Invitato dall’amico Giuseppe Sanzotta, che oltre a dirigere Il Borghese è impegnato nel Comune di Morlupo, un borgo medievale vicino Roma, per una serata notturna di poesia, canto e musica mi reco a vedere, ascoltare. Oltretutto, verranno lette mie poesie. 21.30, semibuio, con Piazza Giovanni XXIII gremita di gente, inizia lo spettacolo. vedo Sanzotta, che interrogato da un garbato e non dispersivo conduttore, il giornalista Marco Rho, dice qualcosa su di me, riferendosi ad un libro che proprio Giuseppe ha presentato nel salone comunale qualche mese fa: Ho vissuto la vita-Ho vissuto la morte.

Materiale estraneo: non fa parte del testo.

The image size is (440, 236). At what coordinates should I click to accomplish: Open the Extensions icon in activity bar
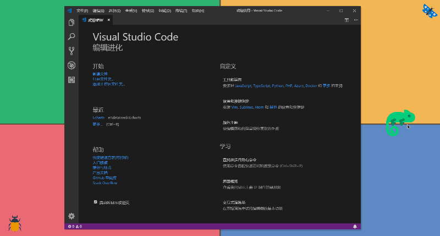point(72,80)
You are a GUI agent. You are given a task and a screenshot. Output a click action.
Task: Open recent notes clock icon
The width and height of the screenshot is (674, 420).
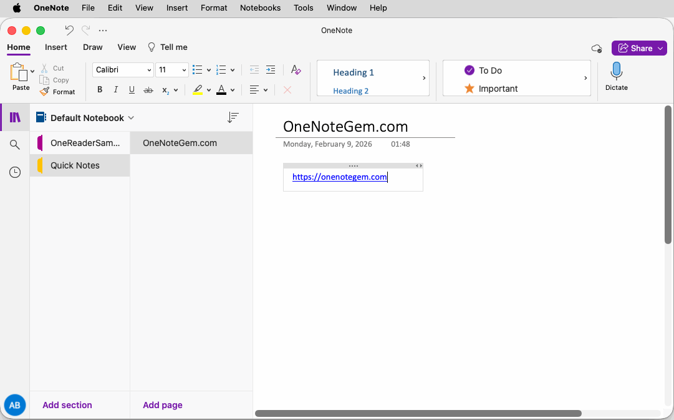15,172
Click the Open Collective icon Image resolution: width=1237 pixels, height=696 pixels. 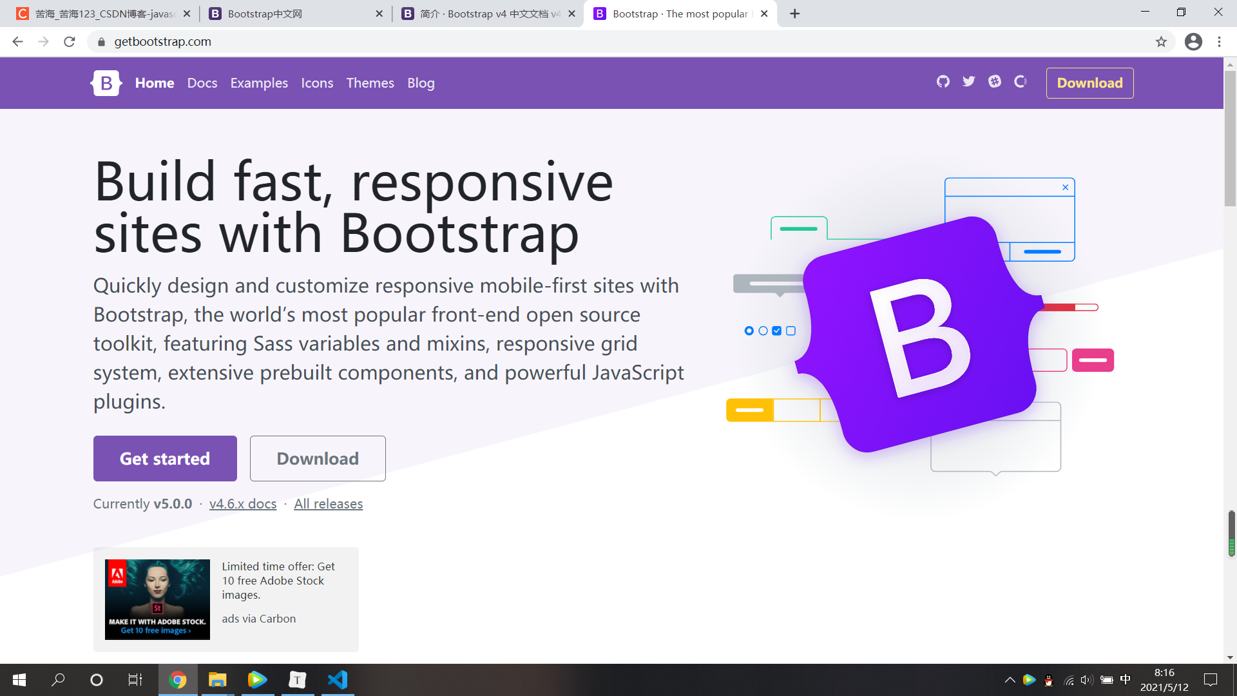tap(1021, 82)
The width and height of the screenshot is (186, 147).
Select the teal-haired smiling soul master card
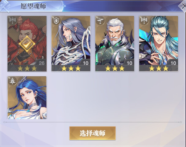tap(159, 44)
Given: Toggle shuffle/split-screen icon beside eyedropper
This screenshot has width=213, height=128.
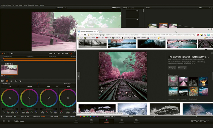Looking at the screenshot, I should 8,53.
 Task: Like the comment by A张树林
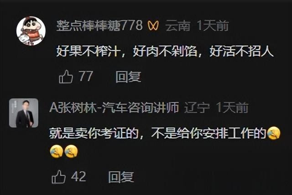point(59,177)
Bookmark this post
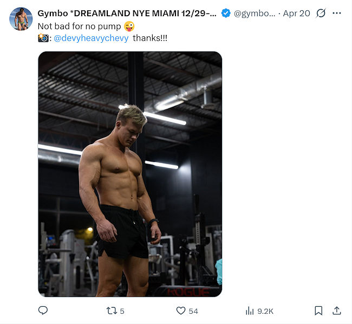Screen dimensions: 352x324 click(x=318, y=310)
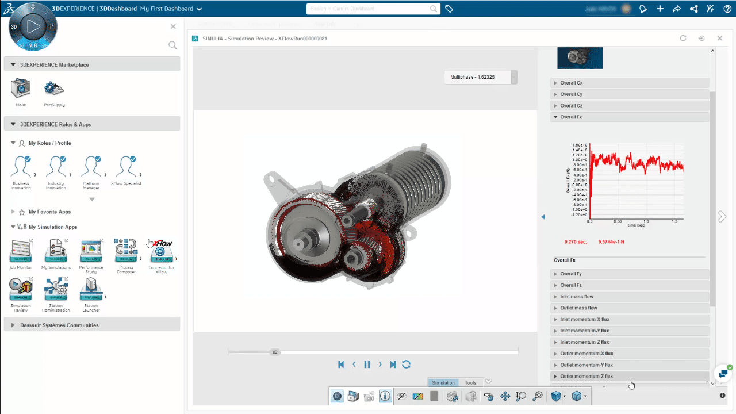Viewport: 736px width, 414px height.
Task: Select the pan view tool in toolbar
Action: pyautogui.click(x=505, y=396)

Vi sono altri interrogati, e la recitazione dei testi. Leggono mie poesie. E per come ha interpretato Rimi Beqiri, è la prima volta che apprezzo tutto: la voce, le pause, la sottolineatura e la dizione de I miei fantasmi, con la ripetizione ossessiva del ricordo per le persone amate, che è stato espresso appunto come un’ossessione, staccandola un istante dalla continuità di un testo quasi narrativo. Perfetto Beqiri nel finale dell’altro testo: Ad Elisa. Un reciso, deciso, che non basta vivere ma esprimere, e lasciare segno. Annoto la poesia I miei fantasmi, per dare la cognizione della relazione di quanto scrivo con il testo:
Se da queste caverne, se queste caverne non mi soffocheranno, se vi sarà spiraglio, vorrei, voglio che la memoria sopravanzi e di chi amai, memoria. Mia madre, innanzi, coraggiosa, degna, madre vera, madre antica, guerriera per i suoi figli, mai stanca, e dal bisogno resa ancor più ferrea, stai nella mia eternità finché vivo, possa continuare oltre me stesso il tuo ricordo, mi sento indegno se non ti consacro. Mio padre, ucciso, la tua ombra, non ti conobbi, immagini soltanto, e vicende che mia madre narrava, bello, dice mia madre, bello nelle tue figure, ed anch’io guardo le remote sembianze estinte, devo salvarti dalla doppia morte, mi sento indegno se non ti consacro. E tu esile, stanca, ombra di un’ombra, tu sorella ancora non fanciulla, tu sparita senza compiere giorno, silenziosa, assorta, vittima sconfitta, non posso abbandonarti a quella morte, tu devi sopravvivere, tu meriti l’eternità dei fantasmi infelici. Mi sento indegno se non ti consacro. Eccolo, lui, gonfio, faccione, passetti brevi, amavi il canto ,le donne ed i figli, tu eri mio fratello, sei stato mio fratello, lo resterai per sempre. Mi sento indegno se non ti consacro. Infine mi appari, ti ho vista giorni prima della fine, ti disfacevi, ti scioglievi, mi ringraziasti di averti incontrato viaggiando, poi in una stanza penombrata eri stesa con le mani sul cuore ed una scarna croce, derelitta. Chiedimi vendetta della tua svilita sorte, l’avrai, sorella. La mente mi opprime di memorie e chiede altre memorie. Devo oltrepassare la sfera del silenzio edificare una immortalità familiare. Non basta amarci nella vita, mi obbligo a compensarvi della morte. E vivo per non farvi morire.
Tutti gli intervenuti hanno dimostrato qualità, misura, dignità. Una civiltà culturale non gridata ,non smodata, né codina, né timida. Con la misura del buon gusto. Occorre salvare la “parola interiorizzata dal sentire personale”. Questa tremenda possibilità che l’uomo non abbia un se stesso, ma vale per gli strumenti che usa – invero strabilianti – ucciderebbe la civiltà “umana” dell’io sento ed esprimo, della “mia” individualità. Oggi il liberalismo più che politico è antropologico: io senziente espressivo.